A insignificância do vendedor na feira
Dia agitado desde as primeiras horas da madrugada.
Caminhões pesados manobram pesadas mercadorias, caixas vão sendo empilhadas, barracas vão sendo armadas, lonas farfalham, gritos, risos e cumprimentos unem-se ao range-range das rodas de carrinhos de mão.
Dia claro; barracas espalhadas homens mulheres crianças cães e pombos enxameiam as vielas e as ruas do centro.
Um vendedor em particular grita aos passantes enquanto bate palmas:
“batata cebola cenoura beterraba abóbora quiabo manga maçã laranja tangerina maracujá melão uva tomate seriguela melancia abacaxi”
Ri alto trocando pilhéria com outros vendedores. Na boca lhe faltam dentes, mas o sorriso não se intimida.
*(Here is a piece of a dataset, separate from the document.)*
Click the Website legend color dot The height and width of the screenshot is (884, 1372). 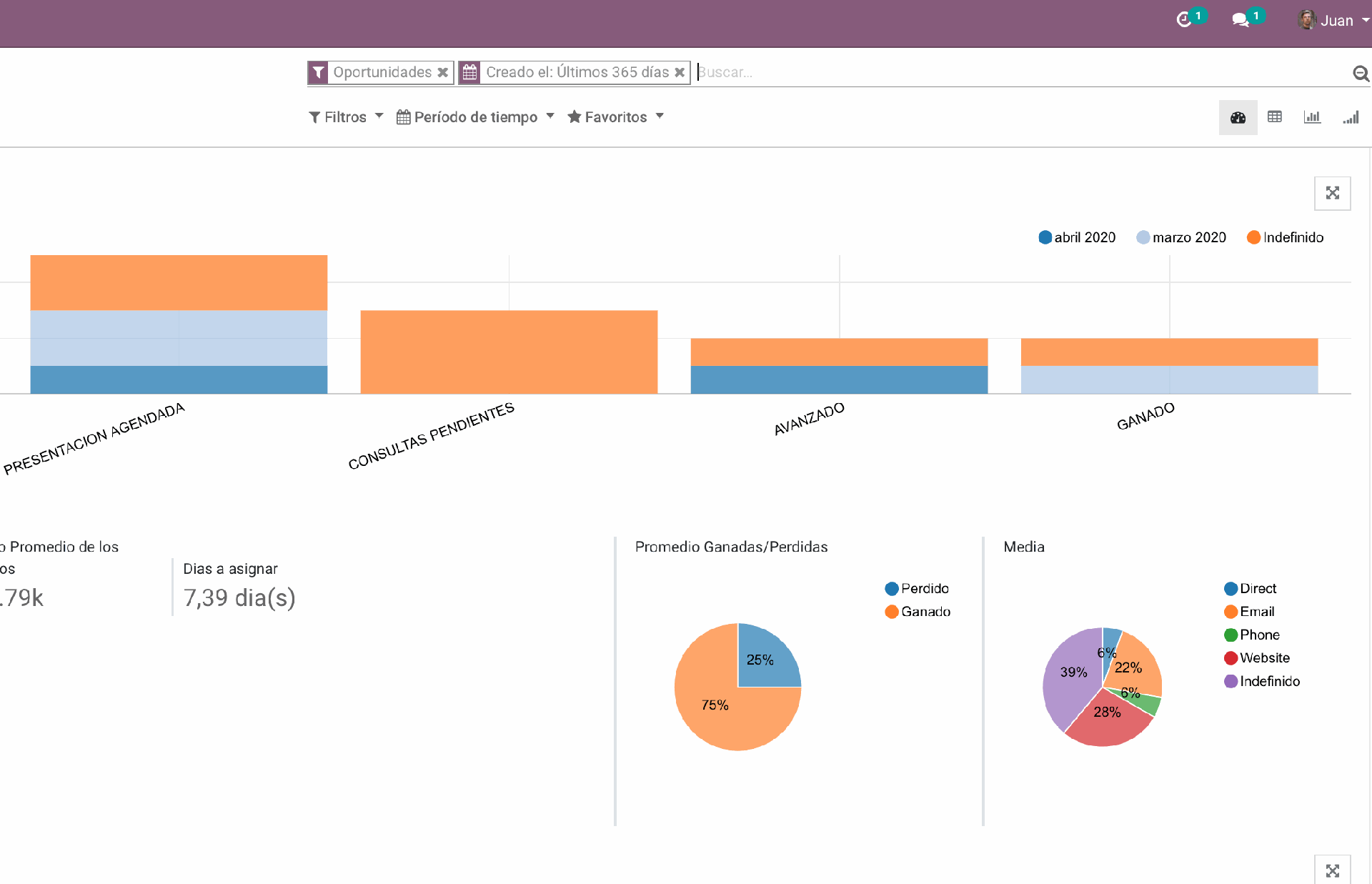point(1231,657)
As mãos ágeis dividem a melancia, apalpam os melões, enchem as sacolas, apanham o dinheiro e mete-o numa bolsa a tiracolo onde no fundo moedas tintilam. A boca com poucos dentes anuncia preços negocia agradece mastiga uma refeição fria entre um e outro freguês.
O dia se estica e finda com uma chuva fina caindo.
À beira da calçada o esgoto flui levando consigo frutas podres e vidas. Ninguém nota.